Im Gegenteil: Die gigantischen Summen, die im Rahmen der Corona-Notpakete vor allem an die Finanzelite geflossen sind, sollen nun wieder aus der Arbeiterklasse herausgepresst werden. Deshalb die aggressive „Zurück an die Arbeit“-Offensive, die von allen Bundestagsparteien und den Gewerkschaften organisiert wird. Ein weiterer Faktor sind die geostrategischen und wirtschaftlichen Interessen des deutschen Imperialismus, der sich gegen seine internationalen Rivalen in Stellung bringt, massiv aufrüstet und auf neue Absatzmärkte und billige Arbeitskräfte schielt.

„Im Wirtschaftsministerium widmen sich mehrere Stäbe, unterstützt von einer Hundertschaft an Beratern, der Zeit nach der Krise: Es werden erste Szenarien entwickelt, wie Deutschland bei einer globalen Aufholjagd vorneweg laufen könnte“, berichtete Der Spiegel bereits Anfang April. Öffentlich wolle „man darüber noch nicht reden, die Krisenhilfe soll im Vordergrund stehen. Aber intern sieht man die Chance, all das Lähmende endlich abzustreifen.“ Was das bedeutet, wird nun in vollem Umfang sichtbar: Das „Lähmende“ sind nicht nur die sozialen Rechte der Arbeiter, sondern auch ihr Recht auf Leben.

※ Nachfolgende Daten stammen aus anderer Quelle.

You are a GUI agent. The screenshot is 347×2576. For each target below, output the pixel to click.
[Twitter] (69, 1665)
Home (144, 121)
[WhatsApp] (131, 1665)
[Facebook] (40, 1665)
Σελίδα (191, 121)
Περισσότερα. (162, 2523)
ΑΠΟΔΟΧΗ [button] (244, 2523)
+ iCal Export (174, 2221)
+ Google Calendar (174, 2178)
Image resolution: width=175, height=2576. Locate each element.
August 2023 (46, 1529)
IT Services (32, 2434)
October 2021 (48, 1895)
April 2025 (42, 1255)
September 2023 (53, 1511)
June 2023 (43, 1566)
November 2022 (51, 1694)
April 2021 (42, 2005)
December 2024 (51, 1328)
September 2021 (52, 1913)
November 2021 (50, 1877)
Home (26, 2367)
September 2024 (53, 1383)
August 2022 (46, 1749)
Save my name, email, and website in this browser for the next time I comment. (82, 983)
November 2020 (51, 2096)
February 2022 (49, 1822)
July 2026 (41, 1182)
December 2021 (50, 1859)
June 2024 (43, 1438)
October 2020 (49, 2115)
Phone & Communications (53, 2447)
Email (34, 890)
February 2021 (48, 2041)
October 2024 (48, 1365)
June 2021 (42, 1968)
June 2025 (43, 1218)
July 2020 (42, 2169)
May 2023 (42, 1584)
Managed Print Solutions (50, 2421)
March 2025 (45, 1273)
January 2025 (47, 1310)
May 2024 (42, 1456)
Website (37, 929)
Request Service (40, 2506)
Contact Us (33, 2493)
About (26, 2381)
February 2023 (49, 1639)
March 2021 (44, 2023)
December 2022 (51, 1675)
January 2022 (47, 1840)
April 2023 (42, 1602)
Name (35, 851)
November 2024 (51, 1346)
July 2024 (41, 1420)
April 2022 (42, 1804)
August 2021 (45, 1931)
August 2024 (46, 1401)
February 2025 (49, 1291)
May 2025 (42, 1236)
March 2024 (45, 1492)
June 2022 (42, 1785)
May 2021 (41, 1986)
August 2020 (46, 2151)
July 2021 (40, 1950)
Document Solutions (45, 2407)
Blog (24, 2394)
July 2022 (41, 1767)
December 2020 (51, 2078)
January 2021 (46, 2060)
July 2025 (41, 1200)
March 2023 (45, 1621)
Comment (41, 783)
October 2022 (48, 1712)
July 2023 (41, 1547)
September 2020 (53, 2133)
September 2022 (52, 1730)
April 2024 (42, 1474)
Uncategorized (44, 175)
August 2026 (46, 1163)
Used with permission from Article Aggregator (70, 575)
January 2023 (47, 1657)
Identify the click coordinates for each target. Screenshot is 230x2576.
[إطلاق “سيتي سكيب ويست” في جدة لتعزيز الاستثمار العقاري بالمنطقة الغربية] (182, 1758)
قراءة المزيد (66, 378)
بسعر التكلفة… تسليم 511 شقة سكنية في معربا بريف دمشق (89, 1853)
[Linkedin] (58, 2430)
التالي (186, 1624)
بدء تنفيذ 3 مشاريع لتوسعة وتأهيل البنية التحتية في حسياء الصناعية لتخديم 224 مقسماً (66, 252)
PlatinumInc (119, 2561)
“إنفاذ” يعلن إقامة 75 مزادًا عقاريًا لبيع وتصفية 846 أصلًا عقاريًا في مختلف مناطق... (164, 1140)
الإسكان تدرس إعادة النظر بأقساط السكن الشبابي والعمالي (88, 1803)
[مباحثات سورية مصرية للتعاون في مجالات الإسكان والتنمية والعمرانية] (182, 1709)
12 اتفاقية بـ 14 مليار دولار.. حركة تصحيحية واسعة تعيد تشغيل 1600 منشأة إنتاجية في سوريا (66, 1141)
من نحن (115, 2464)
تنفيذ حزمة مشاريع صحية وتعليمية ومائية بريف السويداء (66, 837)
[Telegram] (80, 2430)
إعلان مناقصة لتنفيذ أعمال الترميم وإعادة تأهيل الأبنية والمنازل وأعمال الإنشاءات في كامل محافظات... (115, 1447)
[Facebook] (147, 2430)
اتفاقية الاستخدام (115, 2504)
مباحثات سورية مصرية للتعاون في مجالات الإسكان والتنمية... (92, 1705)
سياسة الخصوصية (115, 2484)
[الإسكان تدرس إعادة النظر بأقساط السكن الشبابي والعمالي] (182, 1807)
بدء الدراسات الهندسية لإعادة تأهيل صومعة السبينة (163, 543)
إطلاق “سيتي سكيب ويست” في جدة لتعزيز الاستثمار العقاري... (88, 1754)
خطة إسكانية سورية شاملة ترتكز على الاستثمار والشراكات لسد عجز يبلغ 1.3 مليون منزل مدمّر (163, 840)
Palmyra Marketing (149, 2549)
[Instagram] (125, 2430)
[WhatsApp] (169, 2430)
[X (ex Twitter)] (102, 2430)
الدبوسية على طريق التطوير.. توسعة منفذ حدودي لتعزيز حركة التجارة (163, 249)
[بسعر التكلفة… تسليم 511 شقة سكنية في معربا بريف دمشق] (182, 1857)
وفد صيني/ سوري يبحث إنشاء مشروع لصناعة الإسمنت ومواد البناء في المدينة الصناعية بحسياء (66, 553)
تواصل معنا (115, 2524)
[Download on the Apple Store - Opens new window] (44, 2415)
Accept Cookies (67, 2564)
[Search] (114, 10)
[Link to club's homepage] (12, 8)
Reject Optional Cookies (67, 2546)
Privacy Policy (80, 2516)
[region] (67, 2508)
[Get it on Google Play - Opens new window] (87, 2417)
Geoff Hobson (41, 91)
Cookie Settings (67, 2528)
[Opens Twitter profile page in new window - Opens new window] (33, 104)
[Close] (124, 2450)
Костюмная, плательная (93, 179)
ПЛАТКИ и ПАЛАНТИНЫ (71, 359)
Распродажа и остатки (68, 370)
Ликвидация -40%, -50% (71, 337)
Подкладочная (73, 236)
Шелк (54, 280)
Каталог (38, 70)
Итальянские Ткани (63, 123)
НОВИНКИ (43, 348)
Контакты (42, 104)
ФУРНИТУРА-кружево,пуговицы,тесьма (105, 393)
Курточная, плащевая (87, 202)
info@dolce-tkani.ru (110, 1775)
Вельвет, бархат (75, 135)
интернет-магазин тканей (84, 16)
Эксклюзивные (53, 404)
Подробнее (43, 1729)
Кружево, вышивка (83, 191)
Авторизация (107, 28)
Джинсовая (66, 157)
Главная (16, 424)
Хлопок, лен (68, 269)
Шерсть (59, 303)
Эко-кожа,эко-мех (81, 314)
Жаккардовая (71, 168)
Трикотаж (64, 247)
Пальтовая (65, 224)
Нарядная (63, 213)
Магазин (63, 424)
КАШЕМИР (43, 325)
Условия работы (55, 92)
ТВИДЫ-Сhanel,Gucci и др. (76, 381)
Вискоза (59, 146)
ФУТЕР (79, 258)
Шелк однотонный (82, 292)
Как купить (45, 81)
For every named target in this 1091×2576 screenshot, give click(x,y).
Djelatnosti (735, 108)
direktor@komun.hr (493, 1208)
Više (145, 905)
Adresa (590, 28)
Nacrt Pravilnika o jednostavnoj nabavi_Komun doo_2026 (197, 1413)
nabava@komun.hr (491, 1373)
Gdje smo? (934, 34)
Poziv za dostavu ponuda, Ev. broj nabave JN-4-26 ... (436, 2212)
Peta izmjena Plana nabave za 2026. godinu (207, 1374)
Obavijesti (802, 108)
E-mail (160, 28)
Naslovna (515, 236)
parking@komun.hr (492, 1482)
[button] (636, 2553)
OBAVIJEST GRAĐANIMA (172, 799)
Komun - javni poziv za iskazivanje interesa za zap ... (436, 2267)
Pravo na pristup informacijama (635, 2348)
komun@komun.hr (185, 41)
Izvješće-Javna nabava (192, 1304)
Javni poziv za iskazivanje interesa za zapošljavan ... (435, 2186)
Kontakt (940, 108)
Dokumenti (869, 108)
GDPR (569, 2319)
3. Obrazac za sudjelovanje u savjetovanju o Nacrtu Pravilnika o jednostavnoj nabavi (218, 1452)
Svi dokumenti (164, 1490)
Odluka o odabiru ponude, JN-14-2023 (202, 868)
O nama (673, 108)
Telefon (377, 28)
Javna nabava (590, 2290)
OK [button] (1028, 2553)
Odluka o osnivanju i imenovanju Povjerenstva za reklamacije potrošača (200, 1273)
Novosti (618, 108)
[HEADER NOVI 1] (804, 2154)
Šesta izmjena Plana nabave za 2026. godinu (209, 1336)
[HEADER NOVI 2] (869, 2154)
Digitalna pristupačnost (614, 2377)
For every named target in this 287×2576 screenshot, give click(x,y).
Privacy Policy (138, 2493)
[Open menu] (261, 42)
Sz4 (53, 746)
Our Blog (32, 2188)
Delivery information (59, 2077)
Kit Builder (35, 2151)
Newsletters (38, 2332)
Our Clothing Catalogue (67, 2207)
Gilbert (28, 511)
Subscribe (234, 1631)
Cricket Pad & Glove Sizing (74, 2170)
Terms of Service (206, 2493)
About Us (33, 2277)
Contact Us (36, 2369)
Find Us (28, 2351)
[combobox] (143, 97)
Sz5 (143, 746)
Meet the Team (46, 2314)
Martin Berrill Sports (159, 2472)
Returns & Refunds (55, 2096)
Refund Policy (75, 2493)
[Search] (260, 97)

Die Arbeiterklasse kann der existenziellen Gefahr, die von der Pandemie und der herrschenden Klasse gleichermaßen ausgeht, nur durch ihr eigenes Programm entgegentreten. Die Vermögen der Superreichen müssen beschlagnahmt und für die Bekämpfung der Pandemie sowie die Überwindung der sozialen und wirtschaftlichen Folgen des Lockdowns eingesetzt werden. Die großen Unternehmen und Banken müssen unter die demokratische Kontrolle der Arbeiter gestellt und der Kapitalismus, der für die Mehrheit der Bevölkerung soziale Verelendung und Tod bedeutet, durch eine sozialistische Gesellschaft ersetzt werden.